## [LISTA DE TAREFAS]
**a.** Traduza para o inglês a seguinte frase do trecho sobre as exportações da Villares Metals: "Dados sobre as exportações da Villares para a indústria bélica de Israel foram obtidos por jornalistas do site irlandês The Ditch, que os compartilharam com o Intercept Brasil."
**b.** Diga se cada afirmação concorda com o trecho sobre as exportações da Villares Metals, respondendo sim ou não e citando as palavras do texto que decidem a questão: (i) a principal unidade da siderúrgica fica em Sumaré; (ii) Qiryat Gat fica ao norte de Tel Aviv; (iii) as barras de aço saíram do interior paulista em janeiro.

Em meio a uma ofensiva de israel contra palestinos na Faixa de Gaza, a siderúrgica brasileira Villares Metals, do interior de São Paulo, exportou pelo menos duas cargas de aço para duas fábricas israelenses de armas projetadas para uso militar: a IMI Systems e a Israel Weapon Industries, ou simplesmente IWI.
Dados sobre as exportações da Villares para a indústria bélica de Israel foram obtidos por jornalistas do site irlandês The Ditch, que os compartilharam com o Intercept Brasil.
As exportações de Villares Metals para Israel identificadas pelo The Ditch partiram de Sumaré, no interior de São Paulo – a pouco mais de 120 quilômetros da capital paulista. É lá que fica a principal unidade da siderúrgica.
Da cidade do interior paulista, saíram em janeiro barras de aço acondicionadas numa caixa de madeira com destino a Qiryat Gat, localizada 56 quilômetros ao sul da capital israelense Tel Aviv. Qiryat Gat é onde fica a sede da IWI.

Dados de elementos e posições de texto
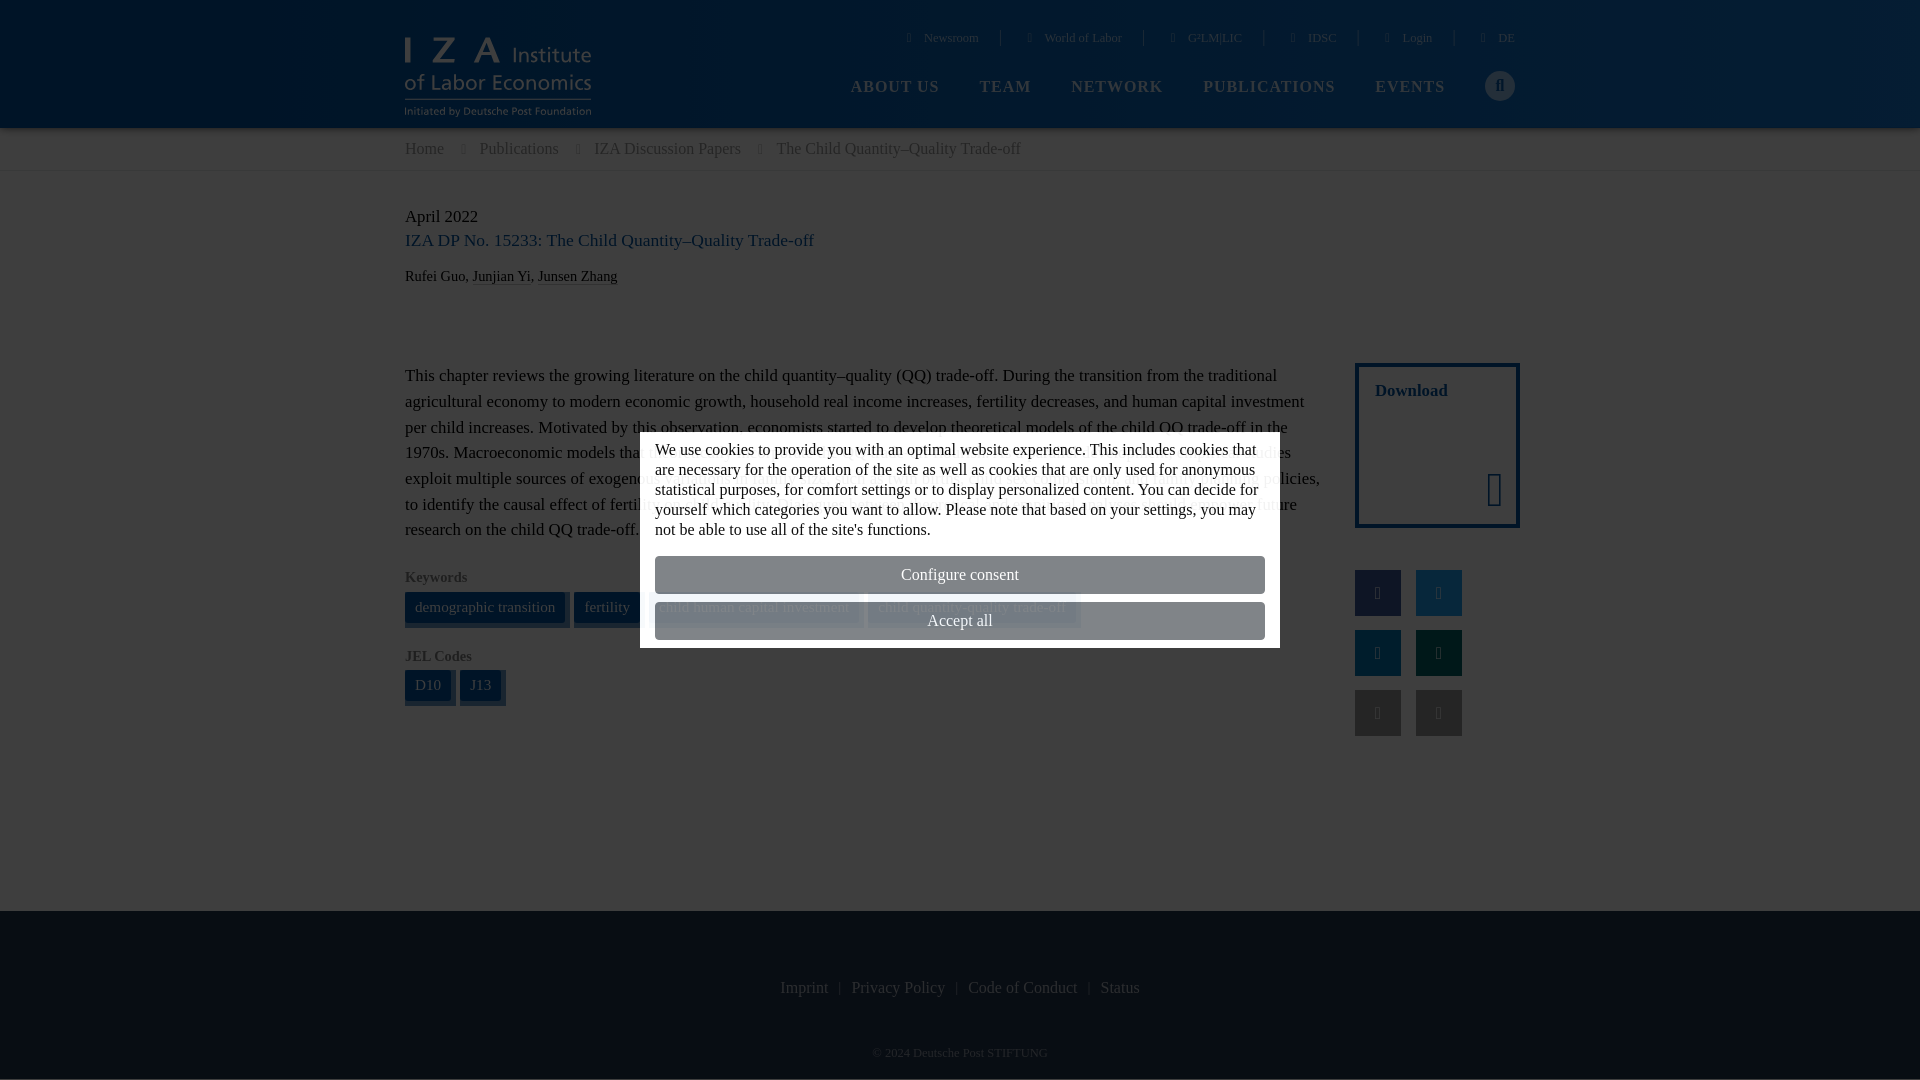 This screenshot has height=1080, width=1920. I want to click on EVENTS, so click(1410, 87).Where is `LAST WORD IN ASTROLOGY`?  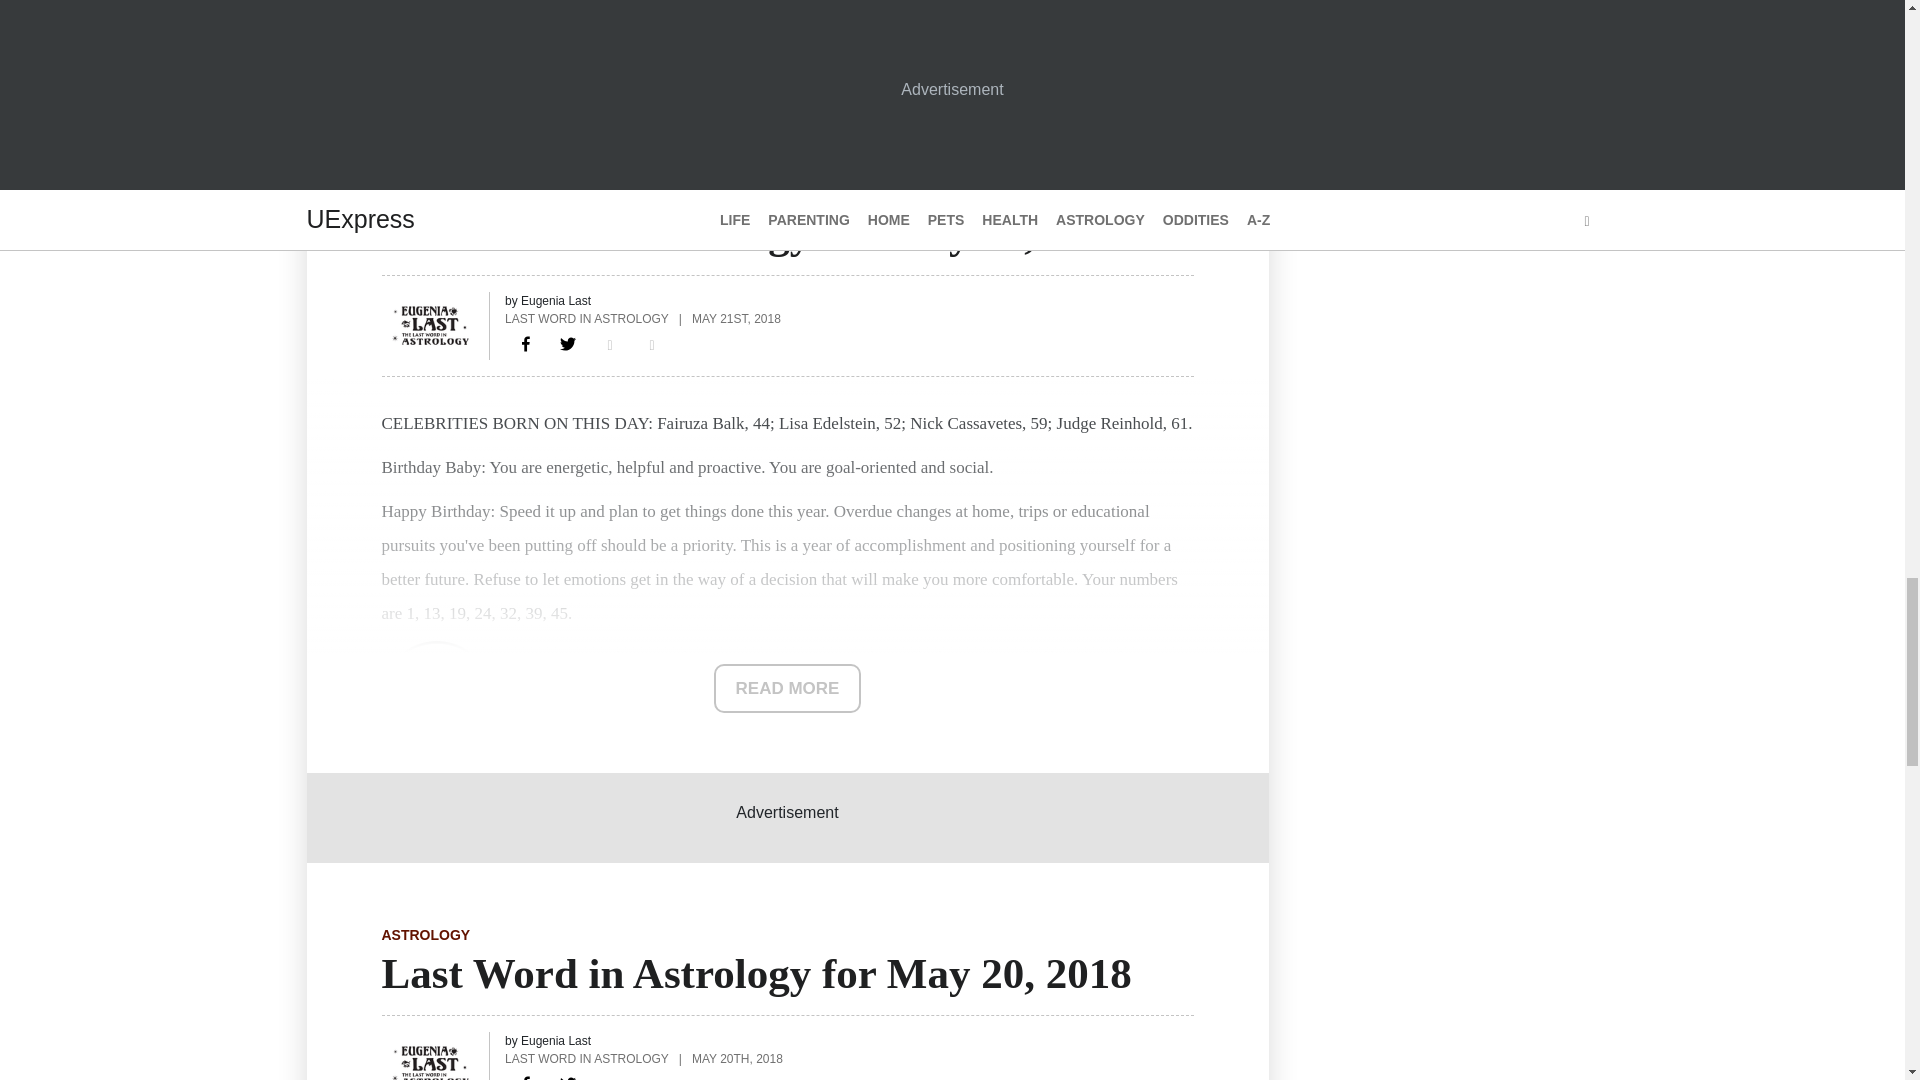
LAST WORD IN ASTROLOGY is located at coordinates (586, 318).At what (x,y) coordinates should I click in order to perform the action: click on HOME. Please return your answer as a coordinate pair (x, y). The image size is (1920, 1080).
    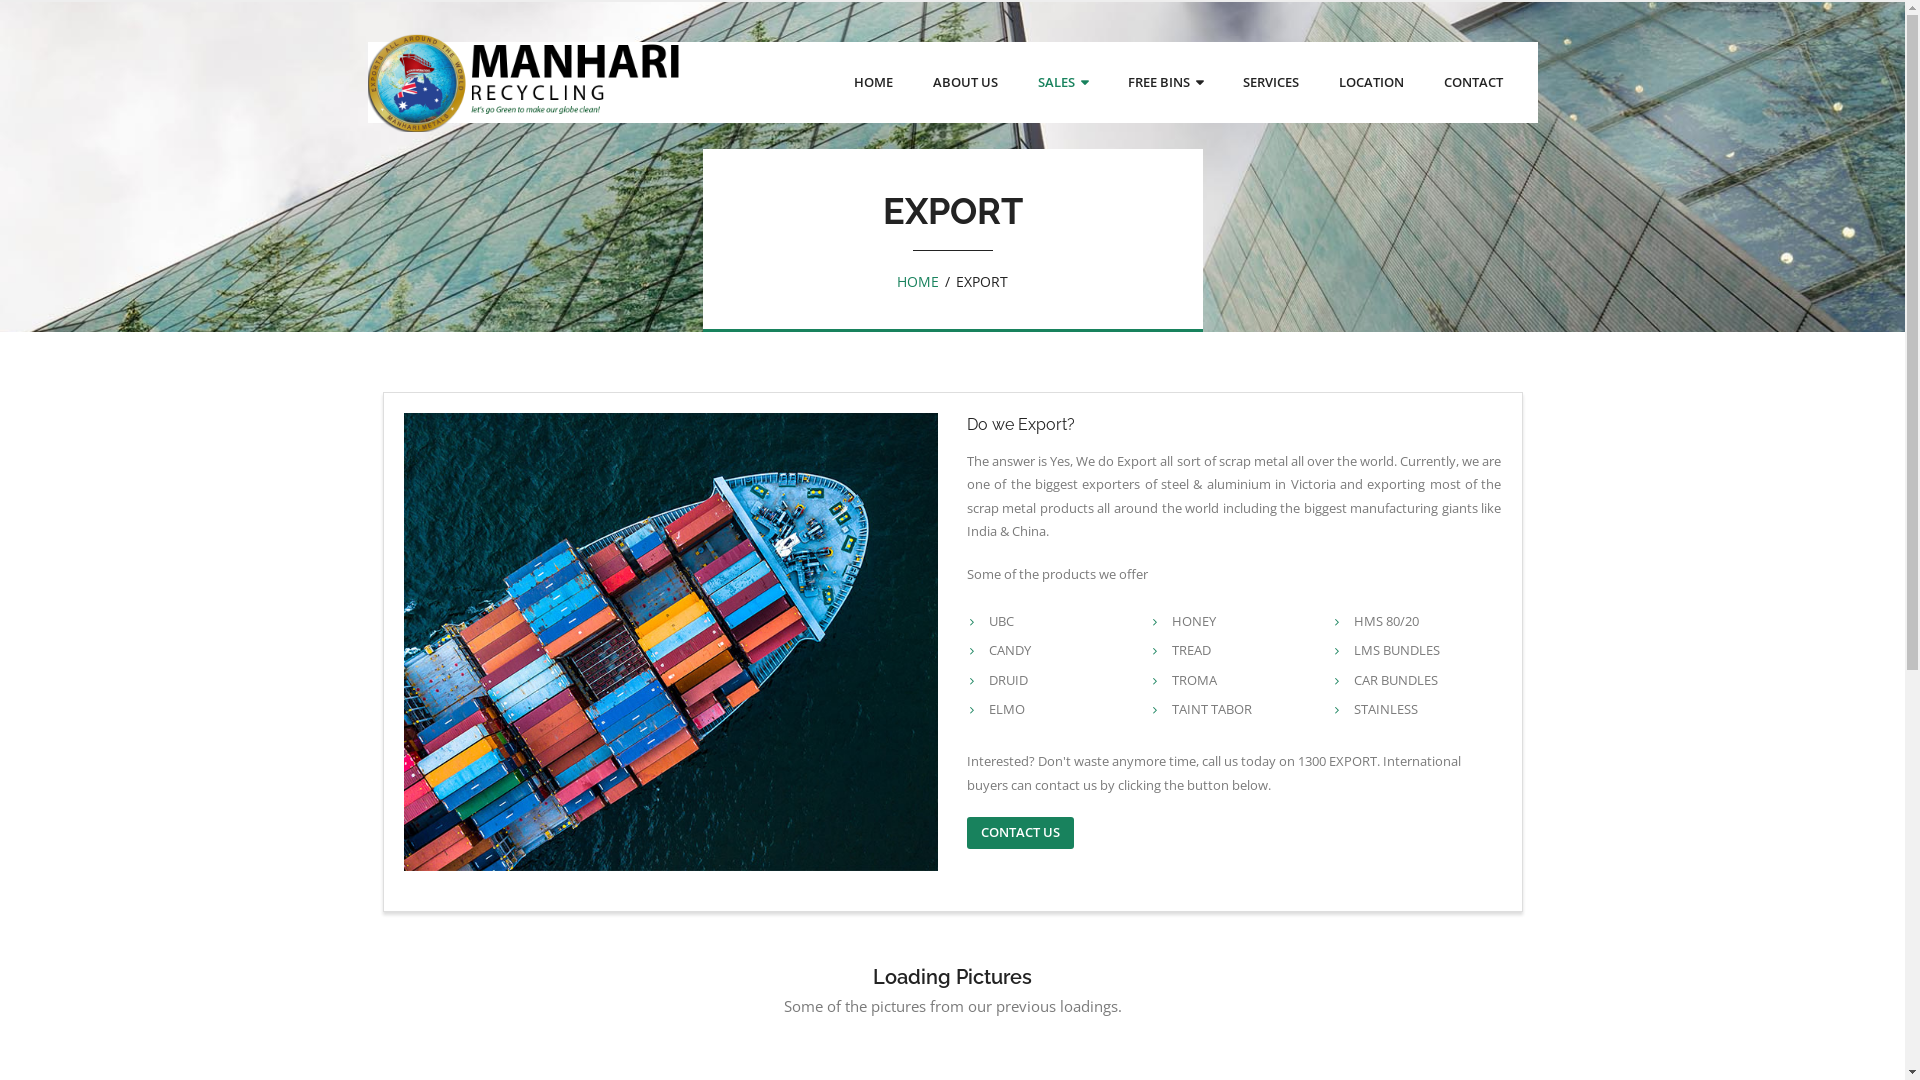
    Looking at the image, I should click on (918, 282).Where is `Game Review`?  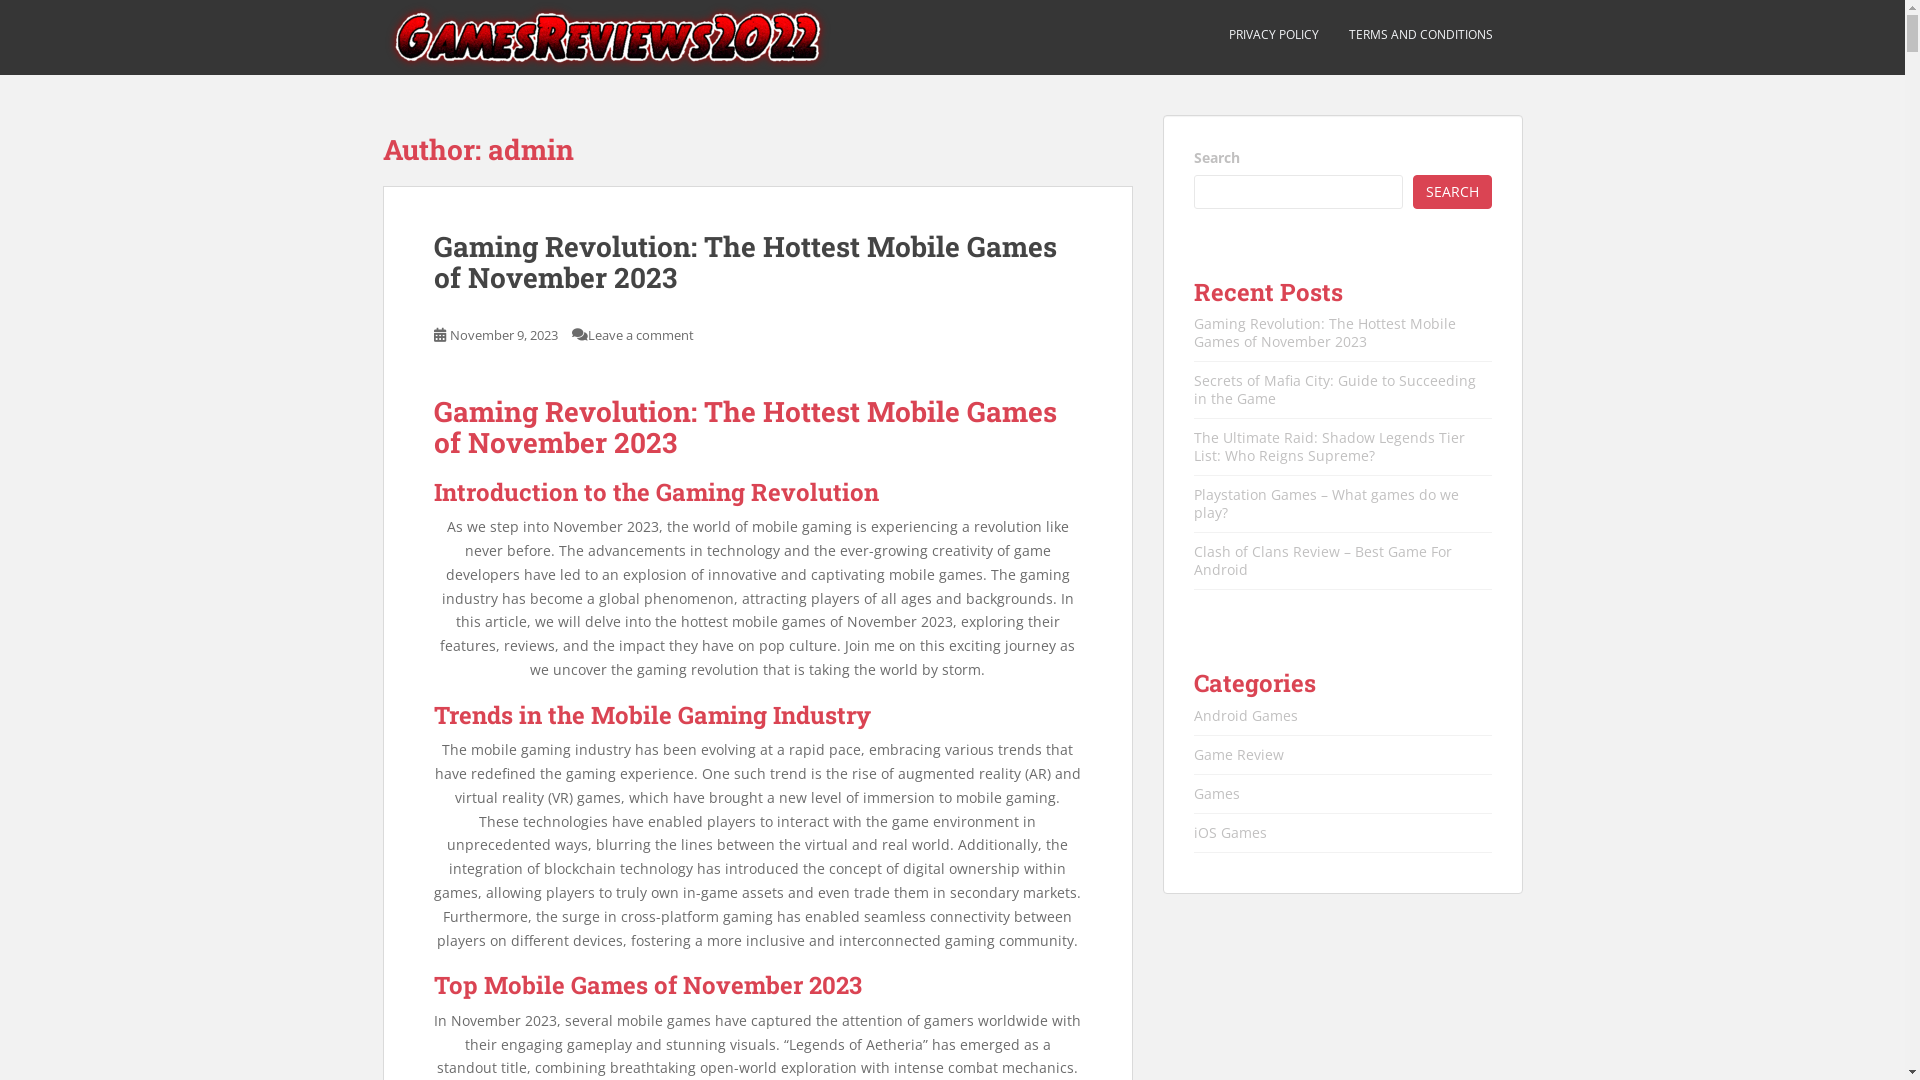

## [RESPOSTAS DO EXERCÍCIO]
**a.** Data on Villares's exports to Israel's arms industry were obtained by journalists from the Irish website The Ditch, who shared them with Intercept Brasil.

**b.**
(i) Sim: "partiram de Sumaré, no interior de São Paulo" e "É lá que fica a principal unidade da siderúrgica."
(ii) Não: "localizada 56 quilômetros ao sul da capital israelense Tel Aviv".
(iii) Sim: "saíram em janeiro barras de aço acondicionadas numa caixa de madeira".